As fazendas parceiras no desenvolvimento do sistema funcionam como vitrine para demonstração das práticas e tecnologias sustentáveis desse modelo de produção. Nesses espaços de compartilhamento de saberes realizamos cursos, dias de campo, oficinas e outras atividades técnicas com diferentes públicos, incluindo produtores rurais, técnicos de empresas de assistência técnica públicas e privadas e pesquisadores do Acre, de outros estados e do exterior.

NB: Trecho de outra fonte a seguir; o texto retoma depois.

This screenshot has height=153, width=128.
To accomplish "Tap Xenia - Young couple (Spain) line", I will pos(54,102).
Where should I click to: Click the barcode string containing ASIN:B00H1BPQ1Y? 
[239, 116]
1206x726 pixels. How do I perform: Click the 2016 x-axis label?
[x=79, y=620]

“As experiências dos pecuaristas, especialmente com pastos consorciados com leguminosas, mostram que é possível produzir de forma sustentável. Para ampliar a adoção do Sistema Guaxupé vamos intensificar a agenda de capacitações, já em andamento, com abordagem individual para cada tecnologia. Esse trabalho conjunto com instituições de assistência técnica e gerencial, públicas e privadas, e programas de apoio e fortalecimento da produção pecuária do estado, busca formar multiplicadores desses conhecimentos”, afirma o chefe-adjunto de Transferência de Tecnologia da Embrapa Acre, Daniel Lambertucci.
Produção de baixo carbono
Entre os benefícios ambientais do Sistema Guaxupé está a redução das emissões de gases de efeito estufa proporcionada pela consorciação de pastagem com o amendoim forrageiro. Ao disponibilizar nitrogênio para o solo, a planta reduz o uso de adubação química nas pastagens e contribui para minimizar as emissões de carbono na produção industrial.

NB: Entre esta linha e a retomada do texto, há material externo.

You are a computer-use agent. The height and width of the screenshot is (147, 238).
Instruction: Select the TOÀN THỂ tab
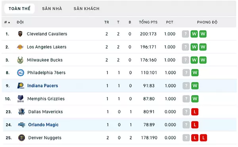[x=19, y=8]
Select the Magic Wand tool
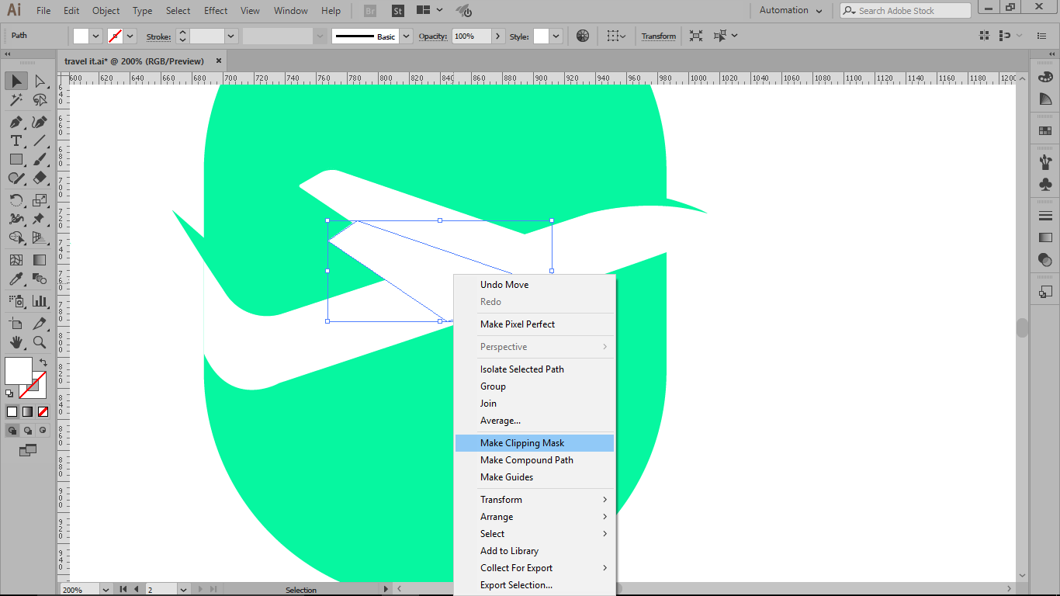This screenshot has height=596, width=1060. pyautogui.click(x=16, y=99)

As pesquisas comprovam, ainda, que a leguminosa também ajuda a diminuir as emissões de metano, na medida em que acelera o ganho de peso do rebanho. “Em sistemas convencionais de pecuária de corte, com abate do boi gordo com 18 arrobas, aos três anos, a emissão de metano por animal, nesse período, corresponde a, aproximadamente, 530 gramas por quilo de carne produzida. Em sistemas intensivos com pastagens consorciadas com a leguminosa, dependendo da genética do animal, essas emissões reduzem entre 17% e 33%, em função do potencial de ganho de peso de cada raça”, explica Valentim.